# WHAT YOU WILL DO
Find each line below that includes "computer", then copy it.

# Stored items
....

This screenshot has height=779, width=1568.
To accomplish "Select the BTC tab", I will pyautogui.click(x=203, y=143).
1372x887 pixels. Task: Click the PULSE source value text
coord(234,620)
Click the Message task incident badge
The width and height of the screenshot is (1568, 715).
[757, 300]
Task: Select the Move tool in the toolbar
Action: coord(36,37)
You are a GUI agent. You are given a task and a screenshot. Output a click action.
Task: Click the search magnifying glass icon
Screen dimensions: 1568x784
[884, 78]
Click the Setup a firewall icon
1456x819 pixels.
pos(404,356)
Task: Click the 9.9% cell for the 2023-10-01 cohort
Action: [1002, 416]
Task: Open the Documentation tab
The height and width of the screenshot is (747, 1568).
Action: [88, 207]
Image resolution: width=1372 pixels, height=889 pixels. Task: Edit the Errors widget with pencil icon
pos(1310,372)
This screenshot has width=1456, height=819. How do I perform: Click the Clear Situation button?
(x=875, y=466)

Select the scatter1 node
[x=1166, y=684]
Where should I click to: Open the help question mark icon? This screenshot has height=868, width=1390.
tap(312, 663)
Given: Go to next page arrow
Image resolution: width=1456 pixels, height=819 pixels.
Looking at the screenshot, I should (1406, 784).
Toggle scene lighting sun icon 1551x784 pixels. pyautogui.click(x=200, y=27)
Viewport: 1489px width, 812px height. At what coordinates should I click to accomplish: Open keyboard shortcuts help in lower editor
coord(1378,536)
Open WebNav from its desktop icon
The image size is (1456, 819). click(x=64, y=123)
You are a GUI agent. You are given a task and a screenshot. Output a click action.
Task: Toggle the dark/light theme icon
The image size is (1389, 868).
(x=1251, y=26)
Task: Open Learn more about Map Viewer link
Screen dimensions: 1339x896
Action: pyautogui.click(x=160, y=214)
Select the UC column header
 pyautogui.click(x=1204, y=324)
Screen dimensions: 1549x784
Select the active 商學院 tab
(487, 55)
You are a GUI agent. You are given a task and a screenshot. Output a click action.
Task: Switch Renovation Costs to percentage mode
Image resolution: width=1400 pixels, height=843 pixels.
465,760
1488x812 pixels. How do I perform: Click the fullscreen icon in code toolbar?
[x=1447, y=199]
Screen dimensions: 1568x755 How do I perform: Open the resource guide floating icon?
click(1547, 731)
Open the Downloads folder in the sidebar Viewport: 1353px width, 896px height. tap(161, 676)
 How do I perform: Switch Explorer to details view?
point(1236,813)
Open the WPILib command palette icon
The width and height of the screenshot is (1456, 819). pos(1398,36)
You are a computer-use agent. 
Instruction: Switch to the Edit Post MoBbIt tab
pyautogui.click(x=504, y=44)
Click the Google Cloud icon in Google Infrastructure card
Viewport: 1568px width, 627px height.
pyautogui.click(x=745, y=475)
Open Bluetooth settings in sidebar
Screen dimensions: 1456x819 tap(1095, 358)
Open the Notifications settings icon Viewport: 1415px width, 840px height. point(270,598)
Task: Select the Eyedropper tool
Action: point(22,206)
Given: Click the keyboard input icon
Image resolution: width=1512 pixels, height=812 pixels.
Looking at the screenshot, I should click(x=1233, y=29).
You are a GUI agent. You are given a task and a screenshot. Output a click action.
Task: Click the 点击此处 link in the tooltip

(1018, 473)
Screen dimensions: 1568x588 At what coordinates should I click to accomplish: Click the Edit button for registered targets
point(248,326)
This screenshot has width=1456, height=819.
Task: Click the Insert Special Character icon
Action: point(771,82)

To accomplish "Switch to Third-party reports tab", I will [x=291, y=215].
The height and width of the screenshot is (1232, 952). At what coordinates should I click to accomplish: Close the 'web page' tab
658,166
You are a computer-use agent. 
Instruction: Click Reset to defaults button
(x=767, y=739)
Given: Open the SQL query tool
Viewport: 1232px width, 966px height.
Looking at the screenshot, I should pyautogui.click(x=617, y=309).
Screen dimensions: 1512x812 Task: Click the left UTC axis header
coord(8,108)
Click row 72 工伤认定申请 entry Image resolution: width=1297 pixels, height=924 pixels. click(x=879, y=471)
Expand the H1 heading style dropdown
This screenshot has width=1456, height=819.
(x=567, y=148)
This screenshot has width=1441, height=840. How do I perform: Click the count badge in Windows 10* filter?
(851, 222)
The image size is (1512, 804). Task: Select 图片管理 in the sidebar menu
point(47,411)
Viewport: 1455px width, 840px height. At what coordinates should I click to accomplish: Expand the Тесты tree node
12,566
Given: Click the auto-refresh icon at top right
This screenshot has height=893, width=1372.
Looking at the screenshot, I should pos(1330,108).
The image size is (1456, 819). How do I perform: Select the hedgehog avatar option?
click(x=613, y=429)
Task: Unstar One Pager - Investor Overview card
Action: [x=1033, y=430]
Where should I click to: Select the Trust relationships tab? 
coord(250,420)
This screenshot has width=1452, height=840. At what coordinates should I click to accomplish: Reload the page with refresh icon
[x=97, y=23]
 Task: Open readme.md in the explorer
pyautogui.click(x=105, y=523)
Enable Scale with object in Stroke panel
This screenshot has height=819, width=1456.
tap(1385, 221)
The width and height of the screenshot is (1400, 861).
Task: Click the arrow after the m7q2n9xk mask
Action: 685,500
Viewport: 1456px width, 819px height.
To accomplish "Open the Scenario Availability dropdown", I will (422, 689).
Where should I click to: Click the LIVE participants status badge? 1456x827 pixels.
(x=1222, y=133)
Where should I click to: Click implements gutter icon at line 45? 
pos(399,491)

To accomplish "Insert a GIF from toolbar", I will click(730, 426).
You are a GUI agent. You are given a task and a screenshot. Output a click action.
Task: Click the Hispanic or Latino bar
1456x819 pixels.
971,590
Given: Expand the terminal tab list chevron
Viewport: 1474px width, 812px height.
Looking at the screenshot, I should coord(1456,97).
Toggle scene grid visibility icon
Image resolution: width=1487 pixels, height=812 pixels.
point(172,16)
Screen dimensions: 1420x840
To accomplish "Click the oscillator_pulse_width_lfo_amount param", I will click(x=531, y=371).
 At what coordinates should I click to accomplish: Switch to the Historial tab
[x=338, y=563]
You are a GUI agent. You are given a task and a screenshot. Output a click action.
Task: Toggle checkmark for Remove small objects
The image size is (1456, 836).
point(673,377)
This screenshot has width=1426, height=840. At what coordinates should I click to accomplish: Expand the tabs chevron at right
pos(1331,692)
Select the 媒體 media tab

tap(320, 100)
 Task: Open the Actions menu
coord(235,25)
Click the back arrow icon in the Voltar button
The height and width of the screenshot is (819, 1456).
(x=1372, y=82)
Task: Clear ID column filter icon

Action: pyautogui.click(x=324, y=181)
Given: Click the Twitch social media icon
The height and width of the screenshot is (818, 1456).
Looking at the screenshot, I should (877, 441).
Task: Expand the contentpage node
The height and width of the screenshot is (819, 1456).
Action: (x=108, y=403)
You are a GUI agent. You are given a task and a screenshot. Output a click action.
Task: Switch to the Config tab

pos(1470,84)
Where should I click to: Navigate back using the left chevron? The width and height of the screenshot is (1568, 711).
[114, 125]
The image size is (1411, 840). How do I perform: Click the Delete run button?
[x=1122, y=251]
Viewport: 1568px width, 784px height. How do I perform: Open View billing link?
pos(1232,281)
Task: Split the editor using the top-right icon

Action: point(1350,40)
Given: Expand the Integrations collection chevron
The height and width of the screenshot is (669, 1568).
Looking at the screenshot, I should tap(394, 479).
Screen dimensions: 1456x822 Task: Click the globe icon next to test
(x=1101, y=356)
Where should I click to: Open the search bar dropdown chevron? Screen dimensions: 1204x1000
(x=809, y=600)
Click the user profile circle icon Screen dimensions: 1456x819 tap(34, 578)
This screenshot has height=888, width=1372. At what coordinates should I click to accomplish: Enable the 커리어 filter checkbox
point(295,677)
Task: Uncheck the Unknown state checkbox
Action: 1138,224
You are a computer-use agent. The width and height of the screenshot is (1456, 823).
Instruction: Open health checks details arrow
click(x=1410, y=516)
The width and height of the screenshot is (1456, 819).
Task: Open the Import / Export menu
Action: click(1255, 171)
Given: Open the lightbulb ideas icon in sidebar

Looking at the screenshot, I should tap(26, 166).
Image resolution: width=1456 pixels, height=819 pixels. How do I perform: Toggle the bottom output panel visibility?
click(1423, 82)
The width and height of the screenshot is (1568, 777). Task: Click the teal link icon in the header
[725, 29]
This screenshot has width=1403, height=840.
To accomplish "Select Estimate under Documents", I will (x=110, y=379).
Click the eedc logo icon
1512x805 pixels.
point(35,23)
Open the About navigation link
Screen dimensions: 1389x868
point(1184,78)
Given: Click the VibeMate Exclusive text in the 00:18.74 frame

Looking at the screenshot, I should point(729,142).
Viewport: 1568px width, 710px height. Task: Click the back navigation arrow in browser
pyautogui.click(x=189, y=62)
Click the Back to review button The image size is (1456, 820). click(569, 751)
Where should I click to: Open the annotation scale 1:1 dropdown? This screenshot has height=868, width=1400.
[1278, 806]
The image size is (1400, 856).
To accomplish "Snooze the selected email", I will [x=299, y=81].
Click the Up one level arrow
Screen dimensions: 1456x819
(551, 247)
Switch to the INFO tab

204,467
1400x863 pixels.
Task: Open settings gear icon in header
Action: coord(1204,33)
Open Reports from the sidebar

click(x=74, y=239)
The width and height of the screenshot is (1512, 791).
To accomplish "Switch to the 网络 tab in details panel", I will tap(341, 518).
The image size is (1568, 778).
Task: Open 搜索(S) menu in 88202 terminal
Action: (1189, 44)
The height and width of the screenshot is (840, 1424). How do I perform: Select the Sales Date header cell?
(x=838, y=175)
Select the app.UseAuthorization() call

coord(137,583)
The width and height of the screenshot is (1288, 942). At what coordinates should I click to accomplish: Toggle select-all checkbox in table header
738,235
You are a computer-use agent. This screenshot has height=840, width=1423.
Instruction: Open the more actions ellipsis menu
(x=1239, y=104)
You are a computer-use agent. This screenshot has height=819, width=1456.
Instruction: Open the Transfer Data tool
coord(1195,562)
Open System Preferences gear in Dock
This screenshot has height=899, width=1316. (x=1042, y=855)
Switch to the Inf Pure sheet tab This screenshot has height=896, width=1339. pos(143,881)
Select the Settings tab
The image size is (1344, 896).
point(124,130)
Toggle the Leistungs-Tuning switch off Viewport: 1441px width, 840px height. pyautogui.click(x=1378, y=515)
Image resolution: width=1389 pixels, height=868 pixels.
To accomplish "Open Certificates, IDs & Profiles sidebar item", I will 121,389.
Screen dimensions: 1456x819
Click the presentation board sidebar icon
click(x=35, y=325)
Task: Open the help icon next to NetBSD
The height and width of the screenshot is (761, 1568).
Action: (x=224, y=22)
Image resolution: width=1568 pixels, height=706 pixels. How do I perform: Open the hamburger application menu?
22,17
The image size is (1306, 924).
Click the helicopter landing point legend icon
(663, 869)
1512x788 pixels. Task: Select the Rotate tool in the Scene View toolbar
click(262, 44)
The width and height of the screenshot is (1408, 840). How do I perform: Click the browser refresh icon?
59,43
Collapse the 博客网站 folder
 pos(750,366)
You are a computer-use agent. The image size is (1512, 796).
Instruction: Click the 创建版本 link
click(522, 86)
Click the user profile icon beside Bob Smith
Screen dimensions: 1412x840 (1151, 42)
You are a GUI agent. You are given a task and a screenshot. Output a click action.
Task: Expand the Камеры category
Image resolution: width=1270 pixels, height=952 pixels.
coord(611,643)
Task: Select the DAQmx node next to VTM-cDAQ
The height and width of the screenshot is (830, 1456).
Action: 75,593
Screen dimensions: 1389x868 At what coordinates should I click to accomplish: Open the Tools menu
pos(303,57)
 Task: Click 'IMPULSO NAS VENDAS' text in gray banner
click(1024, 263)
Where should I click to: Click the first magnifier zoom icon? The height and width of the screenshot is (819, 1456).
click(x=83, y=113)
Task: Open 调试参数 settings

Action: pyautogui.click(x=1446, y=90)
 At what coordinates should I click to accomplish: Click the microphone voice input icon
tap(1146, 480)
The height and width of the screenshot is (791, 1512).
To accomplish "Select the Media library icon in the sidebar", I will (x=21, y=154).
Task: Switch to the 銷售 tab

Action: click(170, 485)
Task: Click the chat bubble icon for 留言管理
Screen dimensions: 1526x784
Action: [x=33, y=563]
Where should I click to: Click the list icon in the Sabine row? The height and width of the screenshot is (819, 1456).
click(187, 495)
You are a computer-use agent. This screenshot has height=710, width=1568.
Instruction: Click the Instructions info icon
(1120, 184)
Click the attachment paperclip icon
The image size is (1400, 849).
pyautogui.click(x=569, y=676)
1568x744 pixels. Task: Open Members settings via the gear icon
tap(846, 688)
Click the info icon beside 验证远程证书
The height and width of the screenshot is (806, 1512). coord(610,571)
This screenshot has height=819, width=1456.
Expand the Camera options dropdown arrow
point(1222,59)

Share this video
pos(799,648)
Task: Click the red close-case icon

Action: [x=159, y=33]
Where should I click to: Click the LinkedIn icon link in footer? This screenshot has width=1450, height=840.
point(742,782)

....

# TASK OUTPUT
You are a computer-use agent. 
You are a computer-use agent. 
You are a computer-use agent. The width and height of the screenshot is (1456, 823).
You are a computer-use agent. This screenshot has height=840, width=1423.
You are a computer-use agent. This screenshot has height=819, width=1456.
You are a computer-use agent. The image size is (1512, 796).
You are a computer-use agent. This screenshot has height=710, width=1568.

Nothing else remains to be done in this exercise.